Decía el sabio emperador Marco Aurelio que el dolor es capaz de destruirnos cuando nos resulta insoportable; pero cuando no es capaz de destruirnos, es entonces soportable.
En la pandemia que nos está tocando vivir, el sufrimiento y el dolor se está repartiendo desigualmente. Esta inequidad afecta a los más débiles, como tantas otras enfermedades: a las personas mayores frágiles, a los enfermos crónicos y a los más desfavorecidos, en los social y en lo económico.
Se repite la misma escenografía que en pandemias anteriores: la peste, el cólera, la difteria, el sarampión, la poliomielitis, la viruela, la gripe. En esta misma asfixiante atmósfera la tuberculosis continúa segando millones de vidas cada año en nuestro planeta.
Esta enfermedad, en el año 2018, provocó entre 1.3 y 1.8 millones de defunciones a nivel mundial, mayoritariamente en África y América. La Gran Plaga Blanca, como fue conocida en Europa esta epidemia, comenzó con el siglo XVII para prolongarse durante dos siglos. Enfermedad nefasta y letal, en el año 1650 fue la primera causa de muerte en el Viejo Mundo, más incluso de la Peste Negra.

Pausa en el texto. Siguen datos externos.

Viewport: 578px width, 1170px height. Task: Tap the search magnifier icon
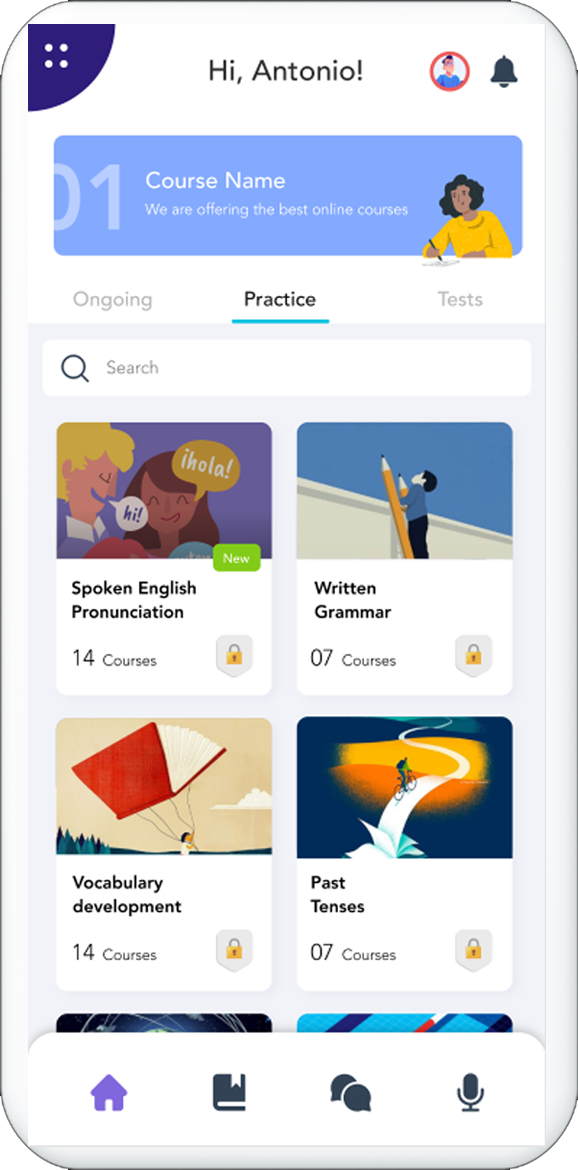point(75,368)
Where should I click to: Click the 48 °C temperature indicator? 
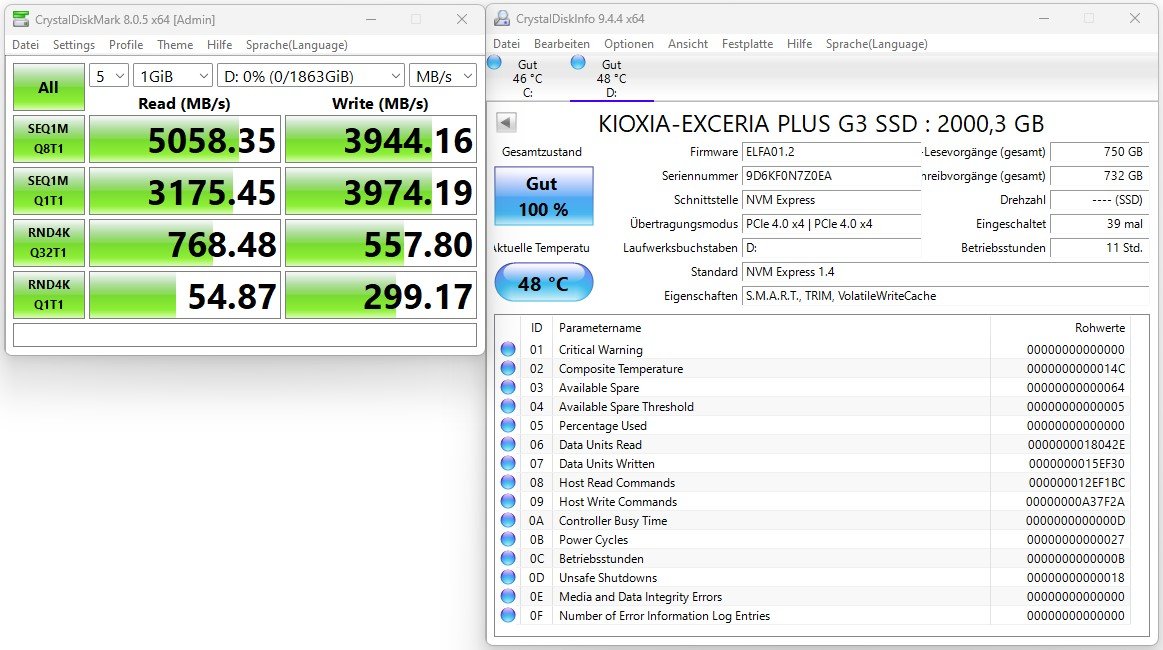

Hoy, en pleno siglo XXI, atribulados contables registran otras defunciones, las causadas por la inesperada irrupción de la COVID-19 en nuestras vidas. Durante los conflictos bélicos, la sanidad militar contabiliza escrupulosamente las bajas mortales entre sus tropas. Los decesos entre la población civil ya son otro cantar.
Ahora, de manera similar, los medios de comunicación nos presentan el cómputo cotidiano de fallecimientos ocasionados por el coronavirus SARS-CoV-2: decenas y centenas en las comunidades, millares en los países, millones a nivel mundial.
¿Nos hemos acostumbrado a tanta aniquilación? ¿Continúa vigente la máxima de Marco Aurelio al habernos acostumbrado a semejante infortunio? ¿Estamos realmente anestesiados al respecto?
Sostiene Aloysius que algo debe de haber cuando en las últimas semanas poco parece inquietarnos que en España contabilicemos entre 300 y 500 muertes diarias por COVID-19.
Comentábamos el otro día la tremenda aflicción suscitada por el accidente aéreo de Los Rodeos, en Tenerife, cuando el 27 de marzo de 1977 perecieron 583 personas y 61 resultaron heridas al colisionar dos aviones Boeing 747 sobre las pistas del aeropuerto, envuelto entonces en una fatídica niebla.
Sin embargo, ahora nuestras conciencias permanecen narcotizadas ante esta escabechina cotidiana. Un fenómeno parecido ocurre con los niños que perecen cada día en los países más desfavorecidos, víctimas del hambre, las guerras y la miseria, a pesar de que nos presenten sus dramas incluso a la hora de comer. ¿Un dolor soportable, incapaz de destruirnos?.